Soviet spacecraft aimed at biological experiments in space

Kosmos 2229, or Bion 10 (in Russian: Бион 10, Космос 2229) was a biomedical research mission involving in ten countries plus European Space Agency (ESA). A Russian spacecraft, was launched by a Soyuz-U launch vehicle from the Plesetsk Cosmodrome. It was part of the Bion programme.

== Spacecraft ==
Several of the hardware elements on the biosatellite were improved for Kosmos 2229. The in-flight data recording system was enhanced, making high-quality brain and neuromuscular recordings possible. The monkey feeder system was improved, and a backup juice dispenser was available. The monkey restraint system was modified to allow more arm movement. The neurovestibular data acquisition system was updated through a joint American-Russian development effort, allowing more parameters to be recorded in flight.

== Mission ==
Bion 10 carried two monkeys and several insects, amphibians, plants, and cell cultures. Participating scientists were from ten countries (Canada, France, Germany, Lithuania, Netherlands, China, Russia, Ukraine, United States, and Uzbekistan), plus European Space Agency (ASE). In the planning stages this mission was named Bion '92.

+++++

§ **Work instruction**
Copy the Bion 10 passage, beginning at "Soviet spacecraft aimed" and stopping after "the Bion programme.". Switch "programme" to "program" wherever it occurs.

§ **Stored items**
+++++

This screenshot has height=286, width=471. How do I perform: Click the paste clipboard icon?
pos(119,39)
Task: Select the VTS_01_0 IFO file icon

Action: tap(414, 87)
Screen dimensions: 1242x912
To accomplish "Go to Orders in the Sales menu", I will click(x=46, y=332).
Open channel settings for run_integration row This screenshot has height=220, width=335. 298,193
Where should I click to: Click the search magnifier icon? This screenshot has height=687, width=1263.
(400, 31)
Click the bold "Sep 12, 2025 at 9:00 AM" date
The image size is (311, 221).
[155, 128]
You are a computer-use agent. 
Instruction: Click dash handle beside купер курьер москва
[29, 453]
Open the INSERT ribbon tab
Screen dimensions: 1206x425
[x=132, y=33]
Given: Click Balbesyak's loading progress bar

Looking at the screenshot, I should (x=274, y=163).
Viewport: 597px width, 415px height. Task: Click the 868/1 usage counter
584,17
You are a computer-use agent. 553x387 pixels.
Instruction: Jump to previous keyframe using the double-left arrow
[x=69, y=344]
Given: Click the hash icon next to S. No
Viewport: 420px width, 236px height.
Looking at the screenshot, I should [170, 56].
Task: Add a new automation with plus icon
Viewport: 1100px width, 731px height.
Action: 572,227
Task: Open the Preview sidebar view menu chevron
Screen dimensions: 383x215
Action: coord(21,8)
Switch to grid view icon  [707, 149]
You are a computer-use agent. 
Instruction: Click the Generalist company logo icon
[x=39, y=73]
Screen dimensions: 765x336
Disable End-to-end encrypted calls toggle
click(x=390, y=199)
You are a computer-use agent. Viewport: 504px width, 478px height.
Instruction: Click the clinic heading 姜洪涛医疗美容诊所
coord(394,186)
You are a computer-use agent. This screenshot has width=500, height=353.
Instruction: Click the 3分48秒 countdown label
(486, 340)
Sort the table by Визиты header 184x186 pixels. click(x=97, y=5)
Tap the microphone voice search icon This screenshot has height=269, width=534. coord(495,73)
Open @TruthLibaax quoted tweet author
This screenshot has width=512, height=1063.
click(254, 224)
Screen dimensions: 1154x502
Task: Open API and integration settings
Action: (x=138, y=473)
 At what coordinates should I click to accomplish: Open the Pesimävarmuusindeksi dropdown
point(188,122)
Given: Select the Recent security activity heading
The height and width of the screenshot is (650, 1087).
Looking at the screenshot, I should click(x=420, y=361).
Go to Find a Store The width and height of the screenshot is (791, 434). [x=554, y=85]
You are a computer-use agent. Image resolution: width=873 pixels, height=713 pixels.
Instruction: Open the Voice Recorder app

+++++

§ **Solution to this problem**
Soviet spacecraft aimed at biological experiments in space

Kosmos 2229, or Bion 10 (in Russian: Бион 10, Космос 2229) was a biomedical research mission involving in ten countries plus European Space Agency (ESA). A Russian spacecraft, was launched by a Soyuz-U launch vehicle from the Plesetsk Cosmodrome. It was part of the Bion program.